What is asked: Starting at the first line of the data and ending after the line that contains "Action: pos(170,377)", reproduce those lines with "stat box" replaced by "statistics tile" and nothing else altered.

Supplied entries:
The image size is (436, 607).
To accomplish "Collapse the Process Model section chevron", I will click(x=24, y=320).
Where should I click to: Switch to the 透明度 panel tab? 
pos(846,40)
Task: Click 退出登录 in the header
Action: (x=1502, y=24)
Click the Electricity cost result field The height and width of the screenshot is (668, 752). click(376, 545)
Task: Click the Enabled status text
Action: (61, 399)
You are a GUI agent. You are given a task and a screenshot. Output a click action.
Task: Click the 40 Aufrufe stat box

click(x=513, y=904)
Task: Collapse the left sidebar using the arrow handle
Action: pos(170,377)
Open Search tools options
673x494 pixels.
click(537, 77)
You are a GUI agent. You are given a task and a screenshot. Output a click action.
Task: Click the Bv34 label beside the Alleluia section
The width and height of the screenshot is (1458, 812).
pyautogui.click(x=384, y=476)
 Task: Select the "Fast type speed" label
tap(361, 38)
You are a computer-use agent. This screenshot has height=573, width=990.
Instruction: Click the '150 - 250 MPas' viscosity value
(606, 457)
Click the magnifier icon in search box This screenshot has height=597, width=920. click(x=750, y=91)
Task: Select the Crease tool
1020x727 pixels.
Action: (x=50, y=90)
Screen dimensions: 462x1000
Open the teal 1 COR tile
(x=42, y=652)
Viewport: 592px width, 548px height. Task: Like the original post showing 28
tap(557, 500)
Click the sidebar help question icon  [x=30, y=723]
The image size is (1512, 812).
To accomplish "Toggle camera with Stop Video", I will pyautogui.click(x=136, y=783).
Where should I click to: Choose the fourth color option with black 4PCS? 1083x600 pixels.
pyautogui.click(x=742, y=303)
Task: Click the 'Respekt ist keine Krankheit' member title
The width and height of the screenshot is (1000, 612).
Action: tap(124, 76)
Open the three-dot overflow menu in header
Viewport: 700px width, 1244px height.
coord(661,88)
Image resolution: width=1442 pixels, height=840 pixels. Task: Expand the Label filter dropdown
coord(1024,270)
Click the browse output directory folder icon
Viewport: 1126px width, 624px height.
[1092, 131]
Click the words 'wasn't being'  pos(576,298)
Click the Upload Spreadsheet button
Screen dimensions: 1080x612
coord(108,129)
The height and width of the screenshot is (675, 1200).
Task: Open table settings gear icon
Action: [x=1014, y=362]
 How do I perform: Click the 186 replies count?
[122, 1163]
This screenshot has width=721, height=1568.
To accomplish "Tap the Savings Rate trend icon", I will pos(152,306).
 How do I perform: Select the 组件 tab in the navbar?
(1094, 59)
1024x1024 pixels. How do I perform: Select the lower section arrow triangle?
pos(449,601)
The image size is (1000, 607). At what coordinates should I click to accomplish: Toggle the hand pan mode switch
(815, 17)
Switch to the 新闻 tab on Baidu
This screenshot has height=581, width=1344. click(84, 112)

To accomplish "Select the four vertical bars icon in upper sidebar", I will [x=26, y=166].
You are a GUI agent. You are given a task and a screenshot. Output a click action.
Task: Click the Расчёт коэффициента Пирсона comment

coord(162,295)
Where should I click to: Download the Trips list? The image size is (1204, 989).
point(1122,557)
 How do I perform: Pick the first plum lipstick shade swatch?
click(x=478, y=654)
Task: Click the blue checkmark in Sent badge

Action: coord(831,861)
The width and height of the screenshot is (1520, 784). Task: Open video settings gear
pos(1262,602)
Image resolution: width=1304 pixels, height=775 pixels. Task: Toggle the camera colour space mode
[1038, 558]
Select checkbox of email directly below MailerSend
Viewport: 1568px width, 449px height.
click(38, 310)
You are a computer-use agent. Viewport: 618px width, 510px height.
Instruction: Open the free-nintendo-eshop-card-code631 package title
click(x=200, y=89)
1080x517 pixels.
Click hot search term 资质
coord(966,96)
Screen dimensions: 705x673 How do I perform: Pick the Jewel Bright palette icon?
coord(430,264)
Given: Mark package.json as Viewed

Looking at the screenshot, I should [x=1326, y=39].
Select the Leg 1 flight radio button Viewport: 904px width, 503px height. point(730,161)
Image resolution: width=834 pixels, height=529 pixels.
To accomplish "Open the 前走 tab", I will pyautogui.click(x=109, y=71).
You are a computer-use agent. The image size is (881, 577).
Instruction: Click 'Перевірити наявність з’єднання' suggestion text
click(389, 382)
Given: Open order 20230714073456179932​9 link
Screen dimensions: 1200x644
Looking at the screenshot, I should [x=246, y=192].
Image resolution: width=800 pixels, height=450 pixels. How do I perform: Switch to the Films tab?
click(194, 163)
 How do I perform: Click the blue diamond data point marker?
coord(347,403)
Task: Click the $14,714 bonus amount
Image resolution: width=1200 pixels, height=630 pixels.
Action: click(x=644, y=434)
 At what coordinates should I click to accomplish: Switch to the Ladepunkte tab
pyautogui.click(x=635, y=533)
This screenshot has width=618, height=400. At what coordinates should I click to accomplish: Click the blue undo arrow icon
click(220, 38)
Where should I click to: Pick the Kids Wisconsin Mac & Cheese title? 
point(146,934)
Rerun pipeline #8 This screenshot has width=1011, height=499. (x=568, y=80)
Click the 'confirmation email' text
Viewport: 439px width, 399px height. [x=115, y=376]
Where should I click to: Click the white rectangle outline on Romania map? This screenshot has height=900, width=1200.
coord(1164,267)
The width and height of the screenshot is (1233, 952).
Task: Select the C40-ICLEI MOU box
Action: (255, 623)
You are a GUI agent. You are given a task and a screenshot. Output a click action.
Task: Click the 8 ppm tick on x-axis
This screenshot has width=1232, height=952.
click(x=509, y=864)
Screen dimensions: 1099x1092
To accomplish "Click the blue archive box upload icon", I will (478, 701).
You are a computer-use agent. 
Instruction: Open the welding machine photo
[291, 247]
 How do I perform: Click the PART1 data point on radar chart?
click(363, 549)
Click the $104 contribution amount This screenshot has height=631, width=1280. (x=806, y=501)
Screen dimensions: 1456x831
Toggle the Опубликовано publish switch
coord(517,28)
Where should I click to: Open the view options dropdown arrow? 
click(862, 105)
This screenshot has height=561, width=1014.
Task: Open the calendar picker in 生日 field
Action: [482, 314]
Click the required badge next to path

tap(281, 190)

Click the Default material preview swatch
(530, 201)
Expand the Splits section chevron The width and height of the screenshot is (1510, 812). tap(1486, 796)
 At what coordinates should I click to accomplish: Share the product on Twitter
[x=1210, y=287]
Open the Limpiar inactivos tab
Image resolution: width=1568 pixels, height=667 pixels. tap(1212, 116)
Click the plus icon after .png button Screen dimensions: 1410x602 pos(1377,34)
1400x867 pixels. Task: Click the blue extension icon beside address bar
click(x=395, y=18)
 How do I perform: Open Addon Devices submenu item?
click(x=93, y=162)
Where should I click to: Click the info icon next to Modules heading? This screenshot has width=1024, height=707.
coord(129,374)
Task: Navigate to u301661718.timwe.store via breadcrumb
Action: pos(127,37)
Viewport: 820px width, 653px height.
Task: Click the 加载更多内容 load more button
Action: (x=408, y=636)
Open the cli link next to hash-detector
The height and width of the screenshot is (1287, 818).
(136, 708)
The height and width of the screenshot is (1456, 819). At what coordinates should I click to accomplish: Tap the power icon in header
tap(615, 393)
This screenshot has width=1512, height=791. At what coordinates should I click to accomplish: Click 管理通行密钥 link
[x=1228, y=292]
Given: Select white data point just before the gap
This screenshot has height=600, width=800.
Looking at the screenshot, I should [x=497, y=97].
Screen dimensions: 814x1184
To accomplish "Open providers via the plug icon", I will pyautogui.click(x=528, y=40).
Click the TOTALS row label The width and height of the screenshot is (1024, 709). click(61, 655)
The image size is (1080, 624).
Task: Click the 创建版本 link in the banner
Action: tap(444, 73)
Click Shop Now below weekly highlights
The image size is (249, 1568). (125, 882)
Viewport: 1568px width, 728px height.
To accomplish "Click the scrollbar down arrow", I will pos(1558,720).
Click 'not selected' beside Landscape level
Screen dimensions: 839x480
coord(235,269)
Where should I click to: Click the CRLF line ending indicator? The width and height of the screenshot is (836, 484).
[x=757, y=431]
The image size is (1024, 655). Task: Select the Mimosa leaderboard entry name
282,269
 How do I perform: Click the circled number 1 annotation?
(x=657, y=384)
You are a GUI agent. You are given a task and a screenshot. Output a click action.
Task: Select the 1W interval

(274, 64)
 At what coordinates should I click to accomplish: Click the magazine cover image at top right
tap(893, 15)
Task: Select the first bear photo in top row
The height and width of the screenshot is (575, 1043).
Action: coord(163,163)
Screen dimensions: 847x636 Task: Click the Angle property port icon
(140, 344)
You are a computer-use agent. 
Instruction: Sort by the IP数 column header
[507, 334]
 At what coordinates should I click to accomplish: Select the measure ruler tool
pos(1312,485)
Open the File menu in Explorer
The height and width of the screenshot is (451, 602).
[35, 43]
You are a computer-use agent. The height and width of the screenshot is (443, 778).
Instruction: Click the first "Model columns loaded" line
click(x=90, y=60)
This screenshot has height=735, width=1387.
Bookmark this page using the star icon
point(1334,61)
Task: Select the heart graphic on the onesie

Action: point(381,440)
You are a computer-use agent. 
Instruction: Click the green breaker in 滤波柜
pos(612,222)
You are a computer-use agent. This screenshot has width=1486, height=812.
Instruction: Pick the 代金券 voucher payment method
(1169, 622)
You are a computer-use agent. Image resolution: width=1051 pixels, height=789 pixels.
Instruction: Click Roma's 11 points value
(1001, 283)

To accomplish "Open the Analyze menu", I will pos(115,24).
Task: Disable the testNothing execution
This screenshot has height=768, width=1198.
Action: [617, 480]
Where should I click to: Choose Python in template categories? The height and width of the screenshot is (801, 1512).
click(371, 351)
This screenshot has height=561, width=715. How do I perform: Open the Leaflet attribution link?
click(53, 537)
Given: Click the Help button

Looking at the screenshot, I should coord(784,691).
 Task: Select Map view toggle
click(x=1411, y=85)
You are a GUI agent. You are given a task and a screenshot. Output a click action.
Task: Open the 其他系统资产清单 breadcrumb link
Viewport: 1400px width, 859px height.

In response:
The image size is (436, 607).
To accomplish "Collapse the Process Model section chevron", I will click(x=24, y=320).
Where should I click to: Switch to the 透明度 panel tab? 
pos(846,40)
Task: Click 退出登录 in the header
Action: (x=1502, y=24)
Click the Electricity cost result field The height and width of the screenshot is (668, 752). click(376, 545)
Task: Click the Enabled status text
Action: (61, 399)
You are a GUI agent. You are given a task and a screenshot. Output a click action.
Task: Click the 40 Aufrufe statistics tile

click(x=513, y=904)
Task: Collapse the left sidebar using the arrow handle
Action: pos(170,377)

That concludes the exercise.